= Task brief =
Using the listing below, set down each line from the line containing "Screen dimensions: 1736x881" through the line containing "The width and height of the screenshot is (1295, 787).", both ends included, exactly and with nothing added.

= Supplied entries =

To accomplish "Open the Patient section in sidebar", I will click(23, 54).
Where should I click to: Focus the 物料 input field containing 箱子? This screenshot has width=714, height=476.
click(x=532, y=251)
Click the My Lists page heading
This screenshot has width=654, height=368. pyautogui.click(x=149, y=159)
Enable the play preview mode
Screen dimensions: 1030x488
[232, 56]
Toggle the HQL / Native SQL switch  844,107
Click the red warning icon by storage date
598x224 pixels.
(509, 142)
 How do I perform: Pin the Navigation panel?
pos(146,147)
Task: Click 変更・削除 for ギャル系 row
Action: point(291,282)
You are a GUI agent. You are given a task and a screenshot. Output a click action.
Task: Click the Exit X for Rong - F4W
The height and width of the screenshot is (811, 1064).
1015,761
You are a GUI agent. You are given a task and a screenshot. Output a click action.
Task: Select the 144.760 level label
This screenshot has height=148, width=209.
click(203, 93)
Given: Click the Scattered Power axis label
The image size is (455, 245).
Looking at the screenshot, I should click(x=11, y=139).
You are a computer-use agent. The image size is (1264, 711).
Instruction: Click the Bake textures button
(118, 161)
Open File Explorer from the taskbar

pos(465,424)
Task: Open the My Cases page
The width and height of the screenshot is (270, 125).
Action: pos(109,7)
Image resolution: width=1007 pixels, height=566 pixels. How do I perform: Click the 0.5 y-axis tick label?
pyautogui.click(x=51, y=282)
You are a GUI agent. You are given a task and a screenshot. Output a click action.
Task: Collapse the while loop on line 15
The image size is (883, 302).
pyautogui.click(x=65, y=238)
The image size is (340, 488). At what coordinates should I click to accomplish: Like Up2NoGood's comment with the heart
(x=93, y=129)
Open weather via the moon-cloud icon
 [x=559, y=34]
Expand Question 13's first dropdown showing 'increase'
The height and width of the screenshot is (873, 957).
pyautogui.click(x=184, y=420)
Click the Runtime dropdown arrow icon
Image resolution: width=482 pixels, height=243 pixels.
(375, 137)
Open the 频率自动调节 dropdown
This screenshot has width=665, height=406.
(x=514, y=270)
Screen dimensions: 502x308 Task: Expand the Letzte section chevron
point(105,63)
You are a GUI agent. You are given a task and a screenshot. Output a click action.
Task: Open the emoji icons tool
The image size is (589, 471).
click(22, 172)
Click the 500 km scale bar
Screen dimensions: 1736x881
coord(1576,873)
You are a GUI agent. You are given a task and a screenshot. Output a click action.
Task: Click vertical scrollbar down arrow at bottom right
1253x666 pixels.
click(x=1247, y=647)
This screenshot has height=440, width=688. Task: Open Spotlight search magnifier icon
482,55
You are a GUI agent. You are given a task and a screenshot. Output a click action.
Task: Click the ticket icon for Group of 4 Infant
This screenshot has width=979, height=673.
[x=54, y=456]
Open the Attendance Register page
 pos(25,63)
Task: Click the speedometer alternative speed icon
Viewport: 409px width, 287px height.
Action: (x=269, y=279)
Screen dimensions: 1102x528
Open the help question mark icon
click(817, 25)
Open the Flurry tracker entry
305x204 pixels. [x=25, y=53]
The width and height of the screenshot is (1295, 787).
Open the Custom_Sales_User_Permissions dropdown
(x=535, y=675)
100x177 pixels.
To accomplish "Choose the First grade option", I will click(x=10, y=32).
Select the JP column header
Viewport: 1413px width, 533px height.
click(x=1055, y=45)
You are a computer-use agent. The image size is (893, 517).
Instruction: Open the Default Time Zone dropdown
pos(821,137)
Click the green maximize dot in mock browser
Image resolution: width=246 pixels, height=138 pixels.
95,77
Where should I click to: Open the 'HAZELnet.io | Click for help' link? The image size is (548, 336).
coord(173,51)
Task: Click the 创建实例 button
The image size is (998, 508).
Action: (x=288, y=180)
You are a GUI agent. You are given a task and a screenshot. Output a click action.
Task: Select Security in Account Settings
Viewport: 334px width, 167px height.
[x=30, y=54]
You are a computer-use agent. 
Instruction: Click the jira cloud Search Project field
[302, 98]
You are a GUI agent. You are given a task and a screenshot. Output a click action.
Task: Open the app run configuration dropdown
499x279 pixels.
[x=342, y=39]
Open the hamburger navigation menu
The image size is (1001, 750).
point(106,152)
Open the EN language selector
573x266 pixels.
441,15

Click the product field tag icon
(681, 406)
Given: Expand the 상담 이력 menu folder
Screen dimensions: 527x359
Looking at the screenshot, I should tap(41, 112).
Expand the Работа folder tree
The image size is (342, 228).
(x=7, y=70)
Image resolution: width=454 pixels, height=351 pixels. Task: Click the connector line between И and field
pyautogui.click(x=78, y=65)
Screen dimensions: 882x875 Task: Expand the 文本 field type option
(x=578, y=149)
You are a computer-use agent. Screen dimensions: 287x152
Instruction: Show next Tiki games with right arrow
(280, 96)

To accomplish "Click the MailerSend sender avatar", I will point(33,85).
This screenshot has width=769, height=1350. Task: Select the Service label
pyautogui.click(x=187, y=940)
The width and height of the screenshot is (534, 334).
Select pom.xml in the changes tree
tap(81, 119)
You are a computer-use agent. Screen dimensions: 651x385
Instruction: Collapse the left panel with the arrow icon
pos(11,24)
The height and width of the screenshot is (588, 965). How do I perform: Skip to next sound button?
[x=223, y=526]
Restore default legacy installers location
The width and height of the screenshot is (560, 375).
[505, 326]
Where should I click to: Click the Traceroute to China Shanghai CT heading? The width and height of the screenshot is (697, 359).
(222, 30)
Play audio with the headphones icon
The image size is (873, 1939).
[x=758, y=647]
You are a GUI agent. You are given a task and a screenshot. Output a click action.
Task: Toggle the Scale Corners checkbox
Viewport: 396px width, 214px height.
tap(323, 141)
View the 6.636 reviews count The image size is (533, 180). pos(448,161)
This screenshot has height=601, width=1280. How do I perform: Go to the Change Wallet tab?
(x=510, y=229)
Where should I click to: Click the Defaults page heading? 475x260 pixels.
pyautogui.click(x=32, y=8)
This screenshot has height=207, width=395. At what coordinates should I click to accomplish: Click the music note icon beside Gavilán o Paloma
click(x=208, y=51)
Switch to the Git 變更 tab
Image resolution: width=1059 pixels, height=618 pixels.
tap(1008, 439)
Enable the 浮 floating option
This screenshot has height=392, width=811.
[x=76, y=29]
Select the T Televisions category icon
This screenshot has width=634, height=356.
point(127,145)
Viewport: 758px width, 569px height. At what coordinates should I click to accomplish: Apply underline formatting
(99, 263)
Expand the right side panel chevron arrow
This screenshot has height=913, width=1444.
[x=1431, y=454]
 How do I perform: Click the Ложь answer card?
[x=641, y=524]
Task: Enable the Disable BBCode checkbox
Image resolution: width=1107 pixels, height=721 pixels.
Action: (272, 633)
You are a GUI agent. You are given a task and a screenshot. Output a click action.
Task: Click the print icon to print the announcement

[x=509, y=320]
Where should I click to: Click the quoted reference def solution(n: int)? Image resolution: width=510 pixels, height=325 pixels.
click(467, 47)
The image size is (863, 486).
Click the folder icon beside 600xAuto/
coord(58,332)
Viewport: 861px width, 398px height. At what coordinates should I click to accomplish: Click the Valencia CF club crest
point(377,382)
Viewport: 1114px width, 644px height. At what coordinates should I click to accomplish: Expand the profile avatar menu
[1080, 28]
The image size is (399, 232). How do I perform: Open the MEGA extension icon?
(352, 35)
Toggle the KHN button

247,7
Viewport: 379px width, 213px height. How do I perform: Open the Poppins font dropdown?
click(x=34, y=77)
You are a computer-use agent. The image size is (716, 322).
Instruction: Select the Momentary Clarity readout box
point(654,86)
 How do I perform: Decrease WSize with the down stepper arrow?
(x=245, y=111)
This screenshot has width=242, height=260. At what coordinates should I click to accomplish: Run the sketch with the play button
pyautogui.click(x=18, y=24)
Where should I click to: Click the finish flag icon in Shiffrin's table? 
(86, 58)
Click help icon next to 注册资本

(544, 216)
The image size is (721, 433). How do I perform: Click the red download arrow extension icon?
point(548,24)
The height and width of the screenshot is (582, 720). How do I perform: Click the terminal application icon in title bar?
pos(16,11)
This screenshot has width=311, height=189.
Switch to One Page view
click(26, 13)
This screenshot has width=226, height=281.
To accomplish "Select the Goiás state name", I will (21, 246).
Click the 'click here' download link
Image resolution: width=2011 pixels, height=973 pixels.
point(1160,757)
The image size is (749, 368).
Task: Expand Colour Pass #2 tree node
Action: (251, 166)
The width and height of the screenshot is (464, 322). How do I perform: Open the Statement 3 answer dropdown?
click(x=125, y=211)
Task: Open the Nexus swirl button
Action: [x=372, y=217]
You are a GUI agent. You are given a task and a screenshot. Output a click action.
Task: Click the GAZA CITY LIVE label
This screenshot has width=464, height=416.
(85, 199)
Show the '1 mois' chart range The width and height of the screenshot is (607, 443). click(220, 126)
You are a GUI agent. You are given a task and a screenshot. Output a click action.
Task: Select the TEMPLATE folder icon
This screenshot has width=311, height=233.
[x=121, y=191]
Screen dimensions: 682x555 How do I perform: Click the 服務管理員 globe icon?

= Your response =
Screen dimensions: 1736x881
coord(1576,873)
You are a GUI agent. You are given a task and a screenshot. Output a click action.
Task: Click vertical scrollbar down arrow at bottom right
1253x666 pixels.
click(x=1247, y=647)
This screenshot has height=440, width=688. Task: Open Spotlight search magnifier icon
482,55
You are a GUI agent. You are given a task and a screenshot. Output a click action.
Task: Click the ticket icon for Group of 4 Infant
This screenshot has width=979, height=673.
[x=54, y=456]
Open the Attendance Register page
 pos(25,63)
Task: Click the speedometer alternative speed icon
Viewport: 409px width, 287px height.
Action: (x=269, y=279)
Screen dimensions: 1102x528
Open the help question mark icon
click(817, 25)
Open the Flurry tracker entry
305x204 pixels. [x=25, y=53]
The width and height of the screenshot is (1295, 787).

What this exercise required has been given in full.